"""
Simplification helpers extracted for reuse across server tools.
Contains target-point selection utilities and core selection algorithms.
"""
from typing import Any, Dict, List, Optional, Tuple, Callable
import math
# Local defaults to avoid circular import with core package during initialization.
# Keep in sync with src/mtdata/core/constants.py
SIMPLIFY_DEFAULT_RATIO = 0.25
SIMPLIFY_DEFAULT_MIN_POINTS = 100
SIMPLIFY_DEFAULT_MAX_POINTS = 500
def _default_target_points(total: int) -> int:
"""Default target points when simplify spec lacks explicit size.
Uses SIMPLIFY_DEFAULT_RATIO bounded by
[SIMPLIFY_DEFAULT_MIN_POINTS, SIMPLIFY_DEFAULT_MAX_POINTS].
"""
try:
t = int(round(total * SIMPLIFY_DEFAULT_RATIO))
t = max(SIMPLIFY_DEFAULT_MIN_POINTS, min(SIMPLIFY_DEFAULT_MAX_POINTS, t))
return max(3, min(t, total))
except Exception:
return max(3, min(SIMPLIFY_DEFAULT_MIN_POINTS, total))
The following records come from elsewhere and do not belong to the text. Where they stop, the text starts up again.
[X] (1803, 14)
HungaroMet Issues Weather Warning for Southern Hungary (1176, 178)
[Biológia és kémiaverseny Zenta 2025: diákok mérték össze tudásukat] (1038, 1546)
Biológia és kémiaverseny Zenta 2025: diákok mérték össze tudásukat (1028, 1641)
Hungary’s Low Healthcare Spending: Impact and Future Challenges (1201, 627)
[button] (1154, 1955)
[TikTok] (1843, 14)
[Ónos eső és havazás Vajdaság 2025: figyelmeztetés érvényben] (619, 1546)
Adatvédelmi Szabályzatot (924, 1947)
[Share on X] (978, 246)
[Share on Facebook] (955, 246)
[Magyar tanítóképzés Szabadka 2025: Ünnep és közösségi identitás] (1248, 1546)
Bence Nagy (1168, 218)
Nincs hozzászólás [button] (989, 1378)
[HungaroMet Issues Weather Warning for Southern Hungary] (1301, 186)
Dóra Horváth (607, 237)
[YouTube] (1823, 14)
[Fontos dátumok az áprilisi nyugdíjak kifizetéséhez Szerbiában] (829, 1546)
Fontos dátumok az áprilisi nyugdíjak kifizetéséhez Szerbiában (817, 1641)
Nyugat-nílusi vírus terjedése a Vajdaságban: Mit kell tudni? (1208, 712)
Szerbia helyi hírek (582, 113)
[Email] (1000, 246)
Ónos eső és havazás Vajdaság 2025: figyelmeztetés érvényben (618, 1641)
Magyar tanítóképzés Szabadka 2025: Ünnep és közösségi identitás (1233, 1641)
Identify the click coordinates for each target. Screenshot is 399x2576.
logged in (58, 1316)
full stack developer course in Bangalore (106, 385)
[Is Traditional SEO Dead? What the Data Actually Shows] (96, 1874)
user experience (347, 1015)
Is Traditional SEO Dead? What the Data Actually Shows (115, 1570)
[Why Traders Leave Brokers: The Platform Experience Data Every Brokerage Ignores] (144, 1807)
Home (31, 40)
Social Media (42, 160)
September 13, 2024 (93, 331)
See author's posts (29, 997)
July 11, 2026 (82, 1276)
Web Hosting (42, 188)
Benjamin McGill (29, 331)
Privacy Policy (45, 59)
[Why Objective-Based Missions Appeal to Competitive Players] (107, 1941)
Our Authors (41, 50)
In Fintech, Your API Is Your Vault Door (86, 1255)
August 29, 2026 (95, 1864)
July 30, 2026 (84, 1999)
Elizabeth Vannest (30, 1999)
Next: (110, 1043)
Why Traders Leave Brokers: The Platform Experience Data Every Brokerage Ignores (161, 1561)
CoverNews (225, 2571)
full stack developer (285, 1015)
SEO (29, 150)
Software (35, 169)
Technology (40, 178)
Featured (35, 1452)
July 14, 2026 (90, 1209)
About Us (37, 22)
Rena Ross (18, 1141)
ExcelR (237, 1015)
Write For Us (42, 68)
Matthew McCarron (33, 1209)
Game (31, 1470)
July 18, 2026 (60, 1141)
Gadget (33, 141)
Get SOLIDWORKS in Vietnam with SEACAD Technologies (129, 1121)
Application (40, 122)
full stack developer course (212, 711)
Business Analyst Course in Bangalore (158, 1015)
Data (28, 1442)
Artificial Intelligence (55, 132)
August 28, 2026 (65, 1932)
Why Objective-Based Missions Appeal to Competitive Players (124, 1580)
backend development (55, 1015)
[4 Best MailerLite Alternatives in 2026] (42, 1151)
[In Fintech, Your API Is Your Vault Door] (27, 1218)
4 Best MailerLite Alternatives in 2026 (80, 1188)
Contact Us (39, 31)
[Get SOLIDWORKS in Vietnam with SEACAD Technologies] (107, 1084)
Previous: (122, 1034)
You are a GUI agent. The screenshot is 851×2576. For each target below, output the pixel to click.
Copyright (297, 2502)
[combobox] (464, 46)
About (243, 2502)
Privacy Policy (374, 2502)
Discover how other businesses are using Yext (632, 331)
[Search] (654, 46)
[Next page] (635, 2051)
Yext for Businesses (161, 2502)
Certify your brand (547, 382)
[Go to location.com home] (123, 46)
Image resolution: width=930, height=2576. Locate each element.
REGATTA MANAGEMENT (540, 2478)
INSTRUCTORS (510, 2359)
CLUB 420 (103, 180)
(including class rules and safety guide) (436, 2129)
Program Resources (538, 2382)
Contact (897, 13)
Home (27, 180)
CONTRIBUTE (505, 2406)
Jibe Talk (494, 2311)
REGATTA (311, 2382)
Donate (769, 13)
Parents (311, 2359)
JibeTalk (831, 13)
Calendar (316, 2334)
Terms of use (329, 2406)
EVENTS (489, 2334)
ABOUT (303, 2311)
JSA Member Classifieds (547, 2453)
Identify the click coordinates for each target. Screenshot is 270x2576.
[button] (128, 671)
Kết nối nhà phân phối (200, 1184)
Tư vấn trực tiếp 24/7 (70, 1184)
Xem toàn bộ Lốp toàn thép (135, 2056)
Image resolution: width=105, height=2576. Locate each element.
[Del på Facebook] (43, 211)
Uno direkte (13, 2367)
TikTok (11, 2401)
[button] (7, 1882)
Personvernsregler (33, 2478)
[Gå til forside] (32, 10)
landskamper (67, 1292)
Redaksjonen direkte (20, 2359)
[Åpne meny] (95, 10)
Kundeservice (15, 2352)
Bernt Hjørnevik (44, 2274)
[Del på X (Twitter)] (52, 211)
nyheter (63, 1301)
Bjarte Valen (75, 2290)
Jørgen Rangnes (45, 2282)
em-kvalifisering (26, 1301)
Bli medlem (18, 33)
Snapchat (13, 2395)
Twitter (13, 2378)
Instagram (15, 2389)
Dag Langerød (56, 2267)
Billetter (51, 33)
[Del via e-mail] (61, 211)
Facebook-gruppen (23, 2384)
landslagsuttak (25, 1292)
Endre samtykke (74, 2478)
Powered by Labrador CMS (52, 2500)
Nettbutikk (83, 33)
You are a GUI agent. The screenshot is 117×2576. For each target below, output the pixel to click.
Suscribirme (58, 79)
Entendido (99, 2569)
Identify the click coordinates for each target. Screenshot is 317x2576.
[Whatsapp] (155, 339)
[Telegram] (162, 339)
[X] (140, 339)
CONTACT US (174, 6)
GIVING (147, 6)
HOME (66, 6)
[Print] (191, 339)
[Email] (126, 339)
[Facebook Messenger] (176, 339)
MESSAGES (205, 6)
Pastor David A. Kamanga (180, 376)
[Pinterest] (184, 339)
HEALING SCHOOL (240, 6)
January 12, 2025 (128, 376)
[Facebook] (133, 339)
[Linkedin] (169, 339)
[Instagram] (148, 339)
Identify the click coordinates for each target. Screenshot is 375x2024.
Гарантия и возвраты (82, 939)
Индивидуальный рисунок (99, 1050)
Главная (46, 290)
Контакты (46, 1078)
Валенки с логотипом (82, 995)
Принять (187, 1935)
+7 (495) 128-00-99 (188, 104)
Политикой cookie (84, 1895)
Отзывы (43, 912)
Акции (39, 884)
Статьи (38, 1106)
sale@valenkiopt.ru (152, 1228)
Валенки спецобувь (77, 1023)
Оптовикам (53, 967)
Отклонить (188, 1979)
def _choose_simplify_points(total: int, spec: Dict[str, Any]) -> int:
"""Determine target number of points from a simplify spec.
Supports keys: 'points', 'max_points', 'target_points', or 'ratio' (0..1).
Enforces bounds [3, total]. Returns total if no effective reduction requested.
"""
try:
if not spec:
return total
n = None
for k in ("points", "max_points", "target_points"):
if k in spec and spec[k] is not None:
try:
n = int(spec[k])
break
except Exception:
pass
if n is None and "ratio" in spec and spec["ratio"] is not None:
try:
r = float(spec["ratio"])
if 0 < r < 1:
n = int(max(3, round(total * r)))
except Exception:
pass
if n is None:
if spec and ("method" in spec or len(spec) > 0):
return _default_target_points(total)
return total
n = max(3, min(int(n), total))
return n
except Exception:
return total
# ---- Core selection algorithms ----
def _lttb_select_indices(x: List[float], y: List[float], n_out: int) -> List[int]:
"""Largest-Triangle-Three-Buckets (LTTB) downsampling.
Returns the indices of selected points (monotonic, includes first/last).
"""
try:
m = len(x)
if n_out >= m:
return list(range(m))
if n_out <= 2 or m <= 2:
return [0, max(0, m - 1)]
idxs: List[int] = [0]
bucket_size = (m - 2) / float(n_out - 2)
a = 0
for i in range(0, n_out - 2):
start = int(math.floor(1 + i * bucket_size))
end = int(math.floor(1 + (i + 1) * bucket_size))
end = min(end, m - 1)
if start >= end:
start = max(min(start, m - 2), 1)
end = start + 1
next_start = int(math.floor(1 + (i + 1) * bucket_size))
next_end = int(math.floor(1 + (i + 2) * bucket_size))
next_end = min(next_end, m - 1)
if next_start >= next_end:
next_start = max(min(next_start, m - 1), 1)
next_end = next_start
avg_x = 0.0
avg_y = 0.0
cnt = max(1, next_end - next_start)
for j in range(next_start, next_end):
avg_x += x[j]
avg_y += y[j]
avg_x /= float(cnt)
avg_y /= float(cnt)
ax = x[a]
ay = y[a]
max_area = -1.0
max_idx = start
for j in range(start, end):
area = abs((ax - avg_x) * (y[j] - ay) - (ax - x[j]) * (avg_y - ay))
if area > max_area:
max_area = area
max_idx = j
idxs.append(max_idx)
a = max_idx
idxs.append(m - 1)
out = []
last = -1
for ix in sorted(set(idxs)):
if ix > last:
out.append(ix)
last = ix
return out
except Exception:
return list(range(len(x)))
def _point_line_distance(px: float, py: float, x1: float, y1: float, x2: float, y2: float) -> float:
"""Vertical distance from P to line y(x) through (x1,y1)-(x2,y2)."""
try:
dx = x2 - x1
if dx == 0.0:
return abs(py - (y1 + y2) / 2.0)
m = (y2 - y1) / dx
y_on_line = y1 + m * (px - x1)
return abs(py - y_on_line)
except Exception:
return 0.0
def _uniform_segment_indices(n: int, segments: int) -> List[int]:
"""Return indices that split a sequence of length n into `segments` segments."""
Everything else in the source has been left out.